The last few weeks have seen some welcome and much needed progress in the skills world. The Richard Review on apprenticeships was a timely follow up to news from the Skills Minister, Matthew Hancock, that a further £150m pot of funding has been made available to enable employers to create the training schemes they need to grow their companies and develop the skills of their workforces. The message from both of these announcements was loud and clear:
employers must take more ownership of the skills debate if there is any hope of aligning workplace training and skills development with long term business strategies and overall economic success.
It’s crucial to give employers more opportunities to lead when it comes to skills investment and setting the standards for quality outcomes, and to ensure the debate about skills and training does not exist in its own “bubble”, but forms an integral part of discussions about long term business planning and growth strategies.
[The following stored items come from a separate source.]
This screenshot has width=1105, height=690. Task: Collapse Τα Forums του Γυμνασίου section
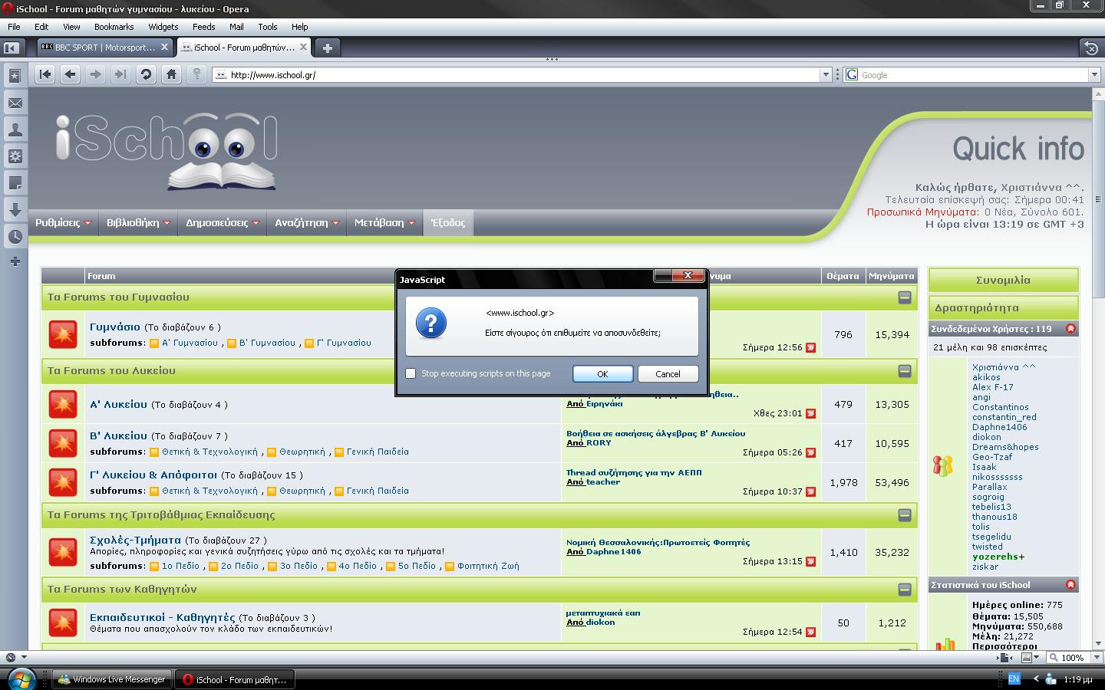(905, 297)
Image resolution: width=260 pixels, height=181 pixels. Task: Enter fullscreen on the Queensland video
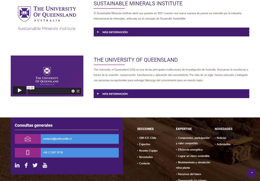click(78, 91)
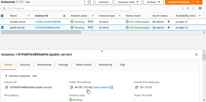206x102 pixels.
Task: Add alarm plus icon for private-server
Action: (x=169, y=22)
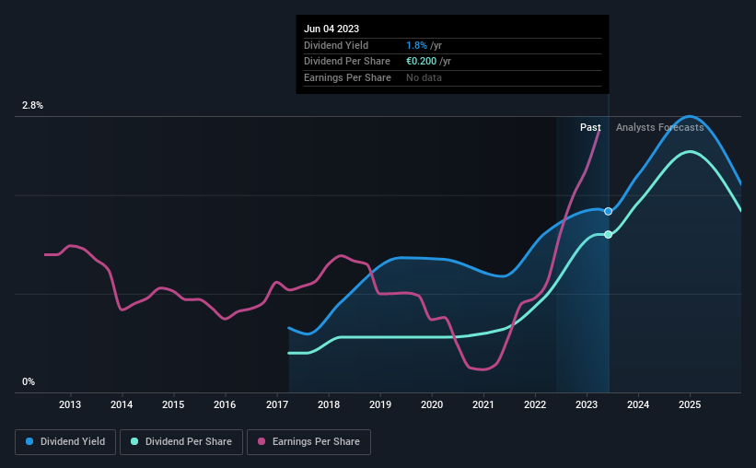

Of course, there needs to be accountability as well – if funding is going to be channelled through employers, they should be required to improve their human capital reporting to show how they’ve invested in learning and development and, crucially what the outcomes have been.
Developing programs that build relevant work skills in young people, working collaboratively with FE, HE, and training providers is good for business, as well as helping to engage young people and build the kind of workforce we all need for the future.
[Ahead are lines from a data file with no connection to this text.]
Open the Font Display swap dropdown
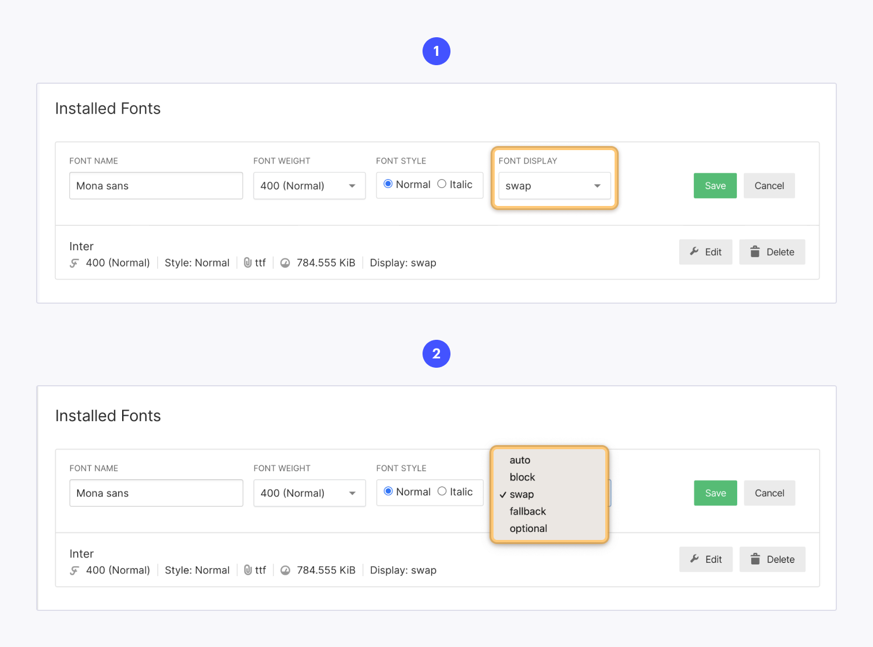The width and height of the screenshot is (873, 647). (x=554, y=186)
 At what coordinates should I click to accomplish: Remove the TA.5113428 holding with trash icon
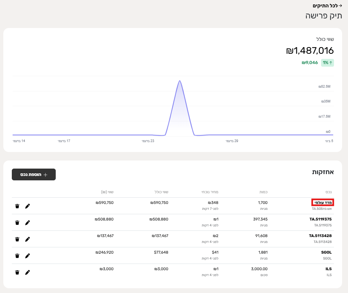17,239
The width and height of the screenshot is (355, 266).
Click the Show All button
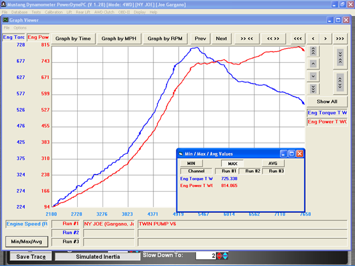(x=327, y=101)
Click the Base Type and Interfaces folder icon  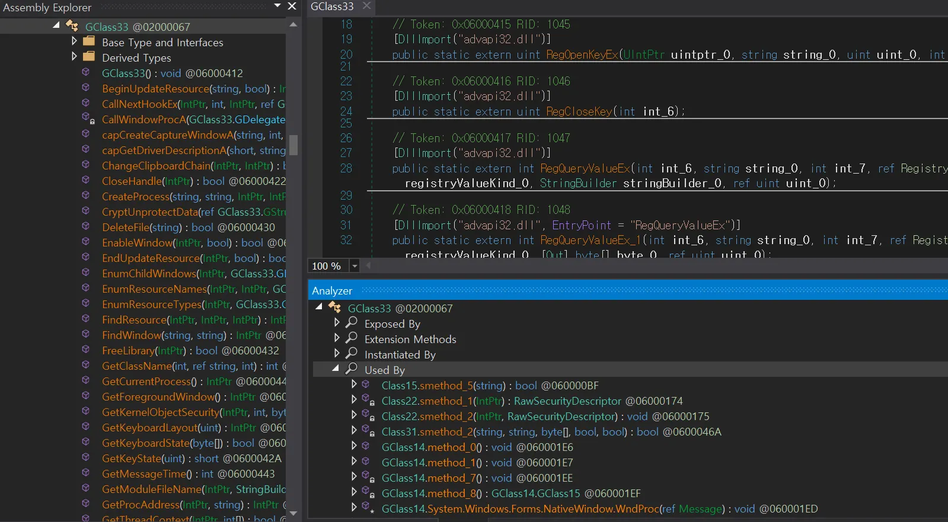click(89, 41)
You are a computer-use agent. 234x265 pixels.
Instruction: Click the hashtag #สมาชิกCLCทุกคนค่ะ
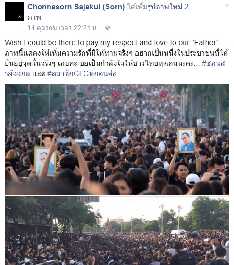pyautogui.click(x=82, y=74)
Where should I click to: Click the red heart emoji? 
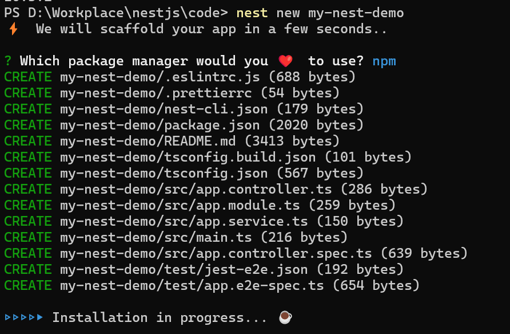point(285,61)
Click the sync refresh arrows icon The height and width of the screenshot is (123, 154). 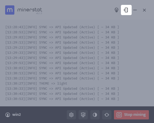107,115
Apprenticeships are already playing a growing role in employer efforts to meet their future skills needs, but our Learning to Work research shows that some employers still have concerns about the extent to which apprenticeships are sufficiently tailored to their needs, while others feel they’re not sufficiently relevant to their sector. Doug Richard’s recommendations on apprenticeships, combined with the funding that’s already been made available for the UKCES’ employer ownership pilots, will help employers take the lead on defining what a good apprenticeship looks like. The faster these recommendations are implemented, the more quickly even more consistently high-quality, employer-led apprenticeships can be created.
Perhaps unsurprisingly, we also welcome Doug Richard’s recommendation that employers and professional bodies should take the lead role in establishing high quality apprenticeship qualifications for their sectors. We have already produced guidance on Apprenticeships that Work for employers across all sectors and have worked with Skills CFA to establish a Higher Apprenticeship in HR Management. Through our Learning to Work campaign, we are committed to working actively to promote high quality apprenticeships and do all we can to ensure Doug Richard’s ambitions are realised.
Together, all of these recommendations will help the apprenticeship success story to grow and grow. With employers setting the standards, perceptions of apprenticeships amongst parents, teachers and others who influence education and career choices, are more likely to improve too, ensuring that the supply of young people inspired to follow this route to developing work-based skills and entering employment continues to grow.